# Internet works during day time but doesn't work at night.



## Koukousei (Sep 16, 2012)

Hi, my internet works normally during daytime but starts to disconnect and reconnect every few minutes at around 11pm. I've tried restarting my modem but to no avail. My home telephone line is not working when my internet starts disconnecting and it starts working during daytime. My modem is connected to the telephone. How can I fix this? Please help.


----------



## Old Rich (May 31, 2007)

and welcome to the Forum

Sounds like a phone company issue. Have you called them?


----------



## Koukousei (Sep 16, 2012)

No, not yet. I've seen cases like internet not working during the night(so I thought my case would be alike) in various forums but the solutions were vague/unsolved.


----------



## Old Rich (May 31, 2007)

Calling the ISP is the first troubleshooting step . . particuarly since the phone goes out at the same time as the internet


----------



## satrow (Feb 4, 2012)

I had a similar problem, tidying up all the old internal 'phone wiring cured it. There were excess cables/boxes/unused extensions; I'm pretty sure they all combined to create an effective aerial to pull in interference and reduce the line stats.

If you have a router, you may be able to use Router Stats Lite to get a graph of what's happening.

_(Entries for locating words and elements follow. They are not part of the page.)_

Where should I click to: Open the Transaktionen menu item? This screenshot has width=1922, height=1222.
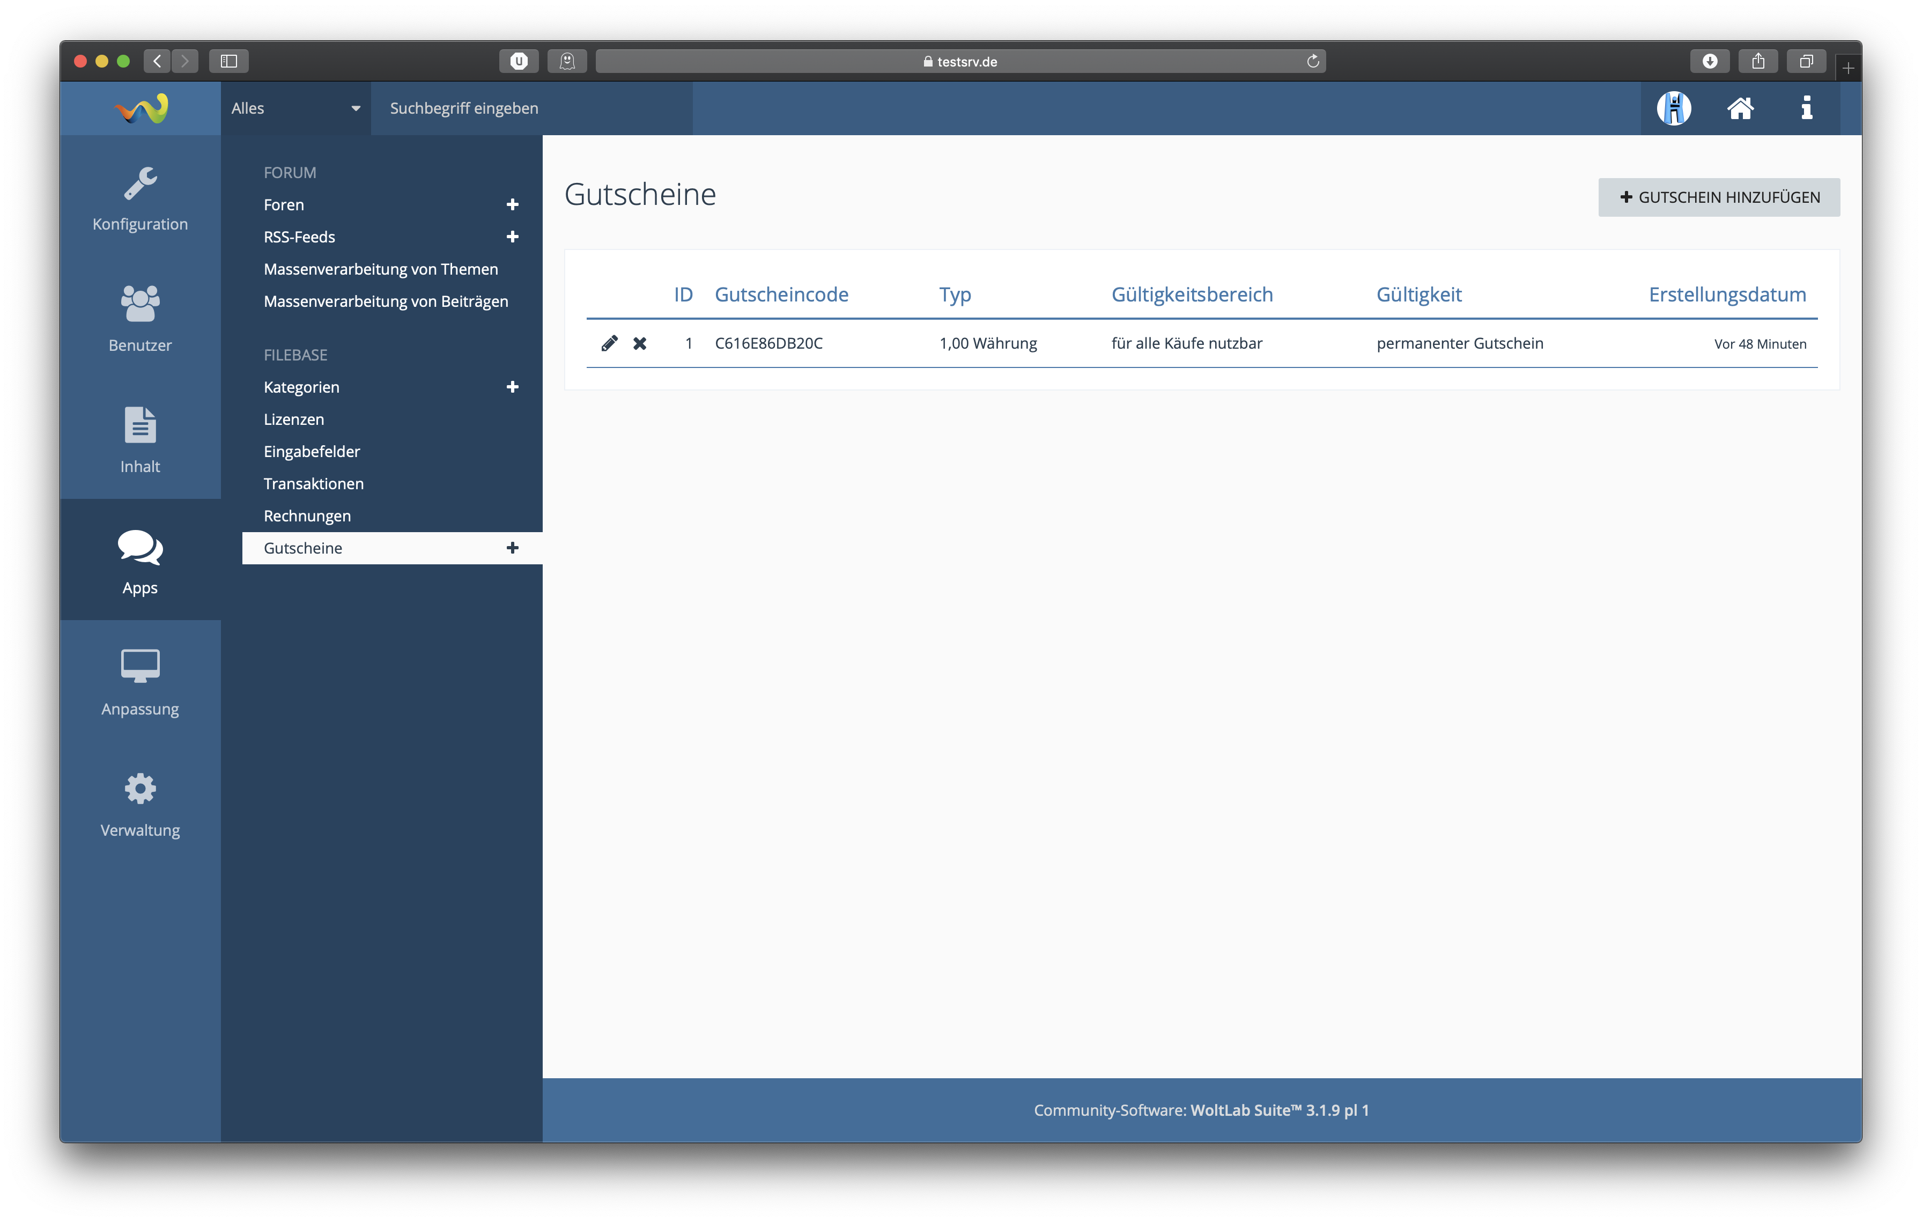pyautogui.click(x=314, y=484)
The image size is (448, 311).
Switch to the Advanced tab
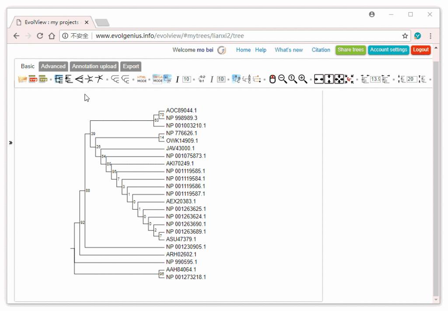(x=53, y=66)
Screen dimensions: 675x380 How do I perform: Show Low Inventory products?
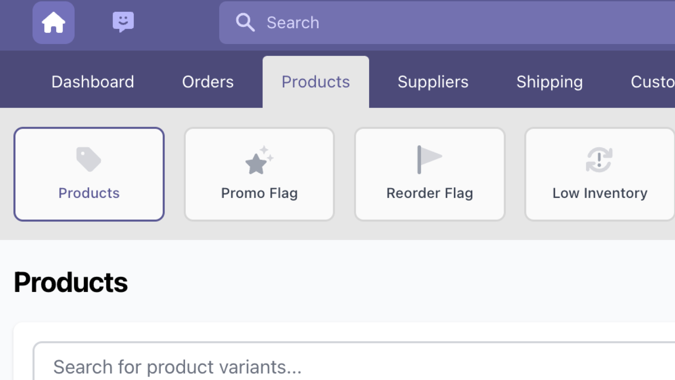click(600, 193)
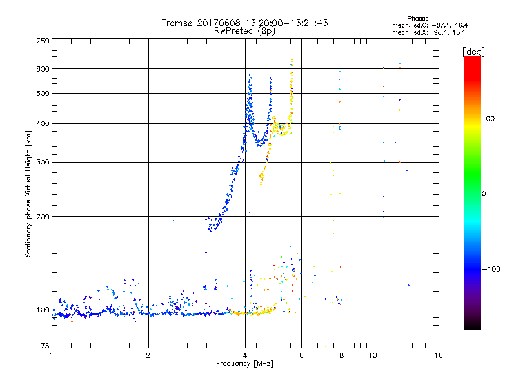Click the -100 colorbar tick label
The height and width of the screenshot is (387, 516).
click(491, 269)
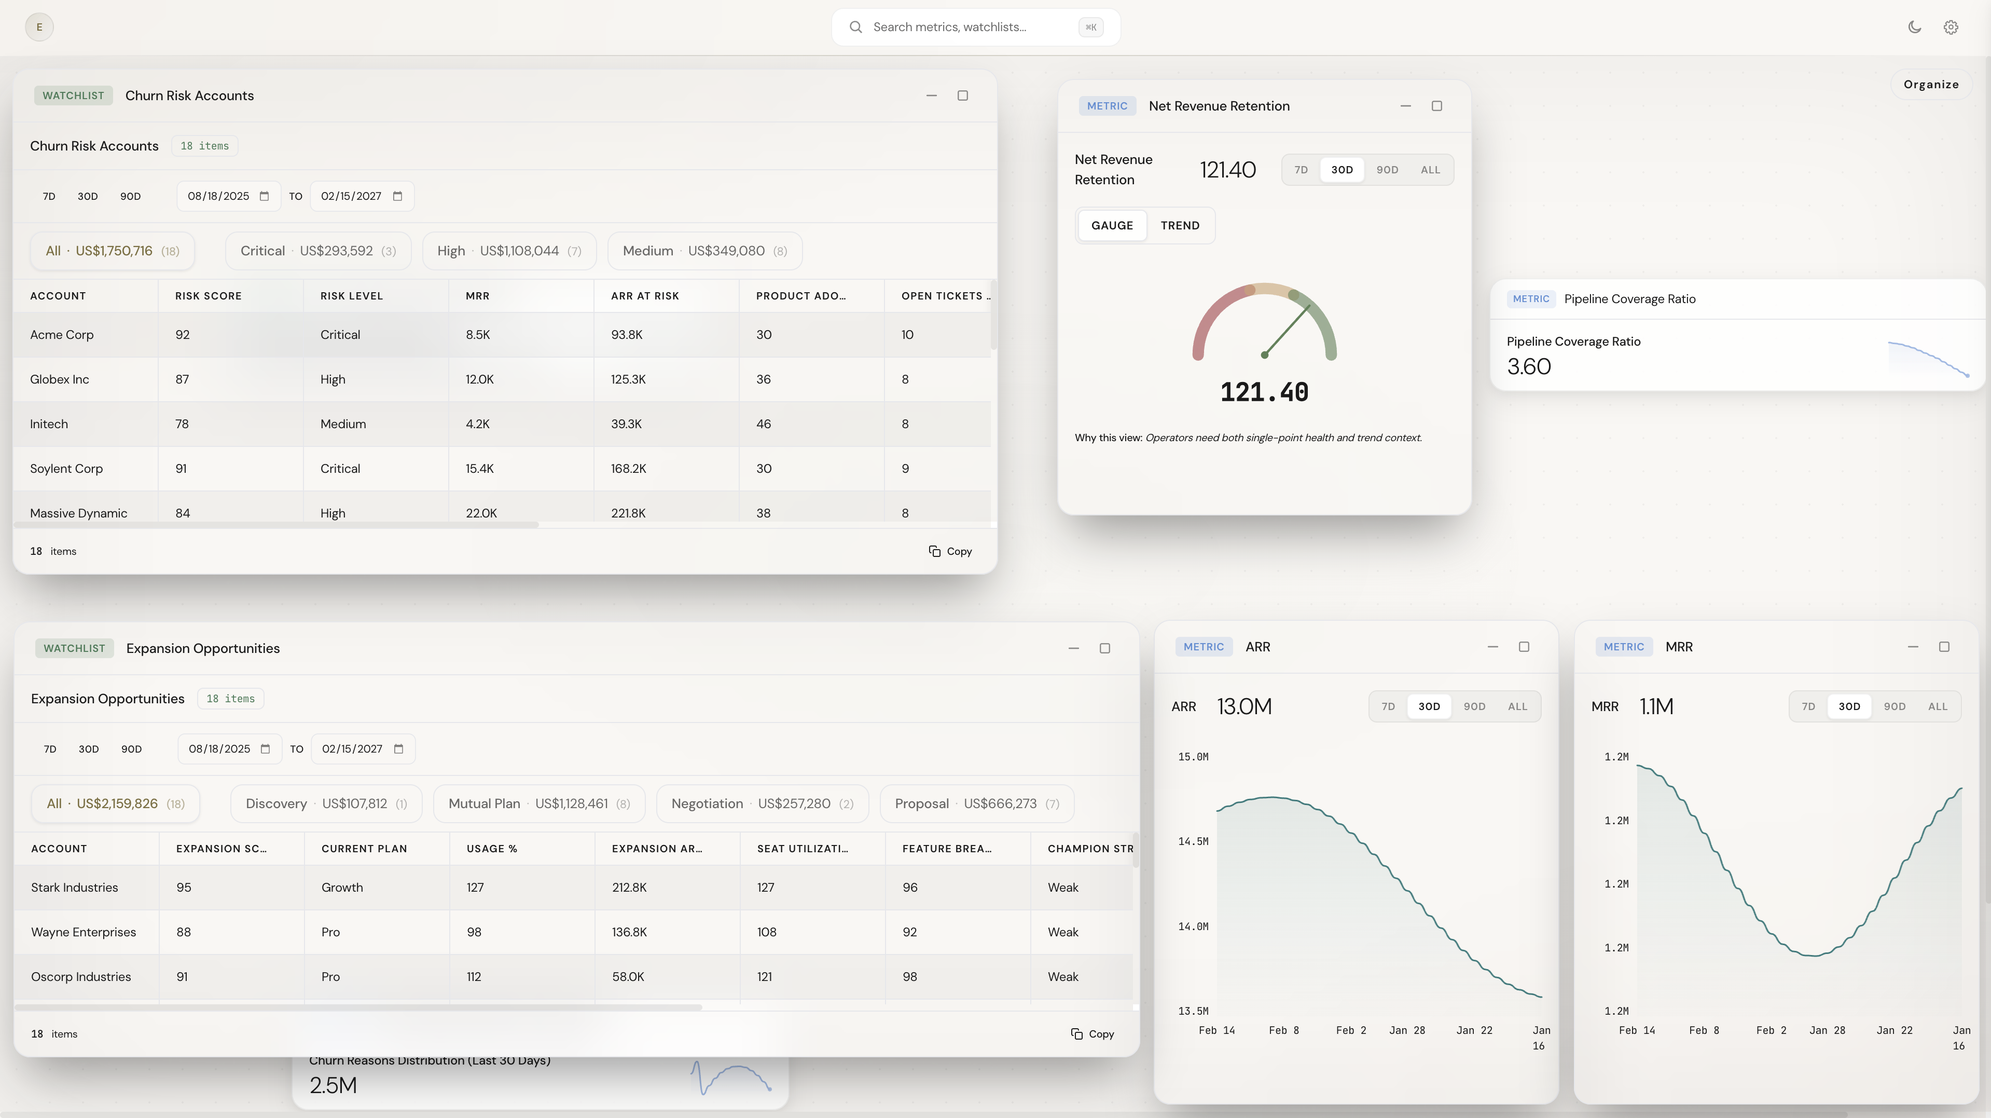Viewport: 1991px width, 1118px height.
Task: Open calendar picker on Churn start date
Action: point(264,196)
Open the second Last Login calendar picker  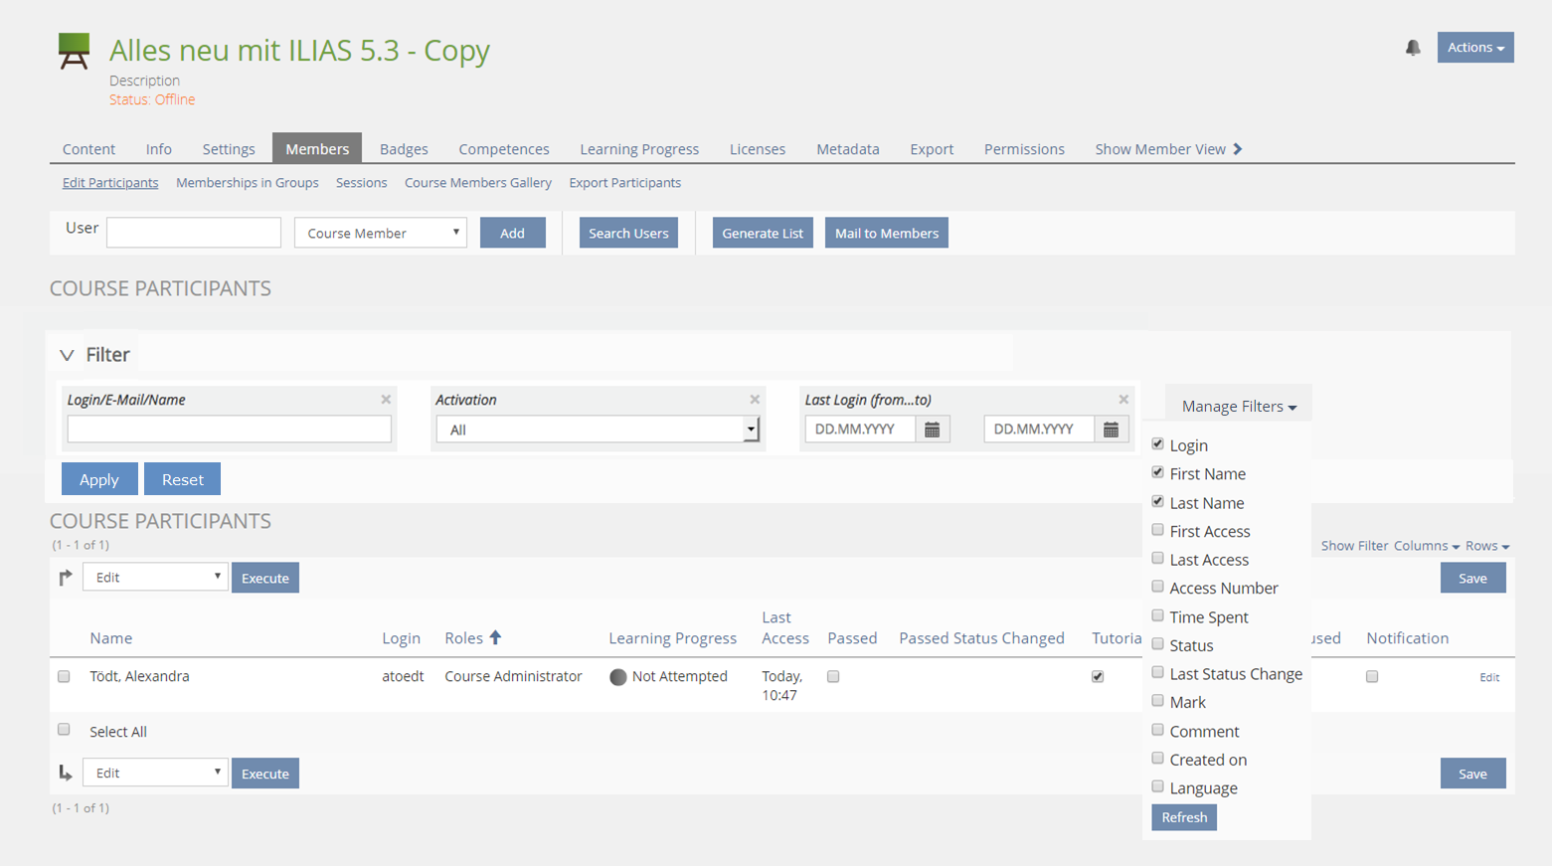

Make changes to your internal 'phone system one at a time (disconnect a 'phone, disconnect an extension, etc.) and check with the graph to see what's happening. Internet Software

A quick and dirty way is to listen to one 'phone on an open line while someone goes around disconnecting/reconnecting devices, you _might_ hear the interference level drop/rise as the bad connection is altered.

Best to check your internals *before* calling out the ISP/Telecoms company, if they find a fault your side, they're likely to hit you with a big charge (and they don't have to fix it either).


----------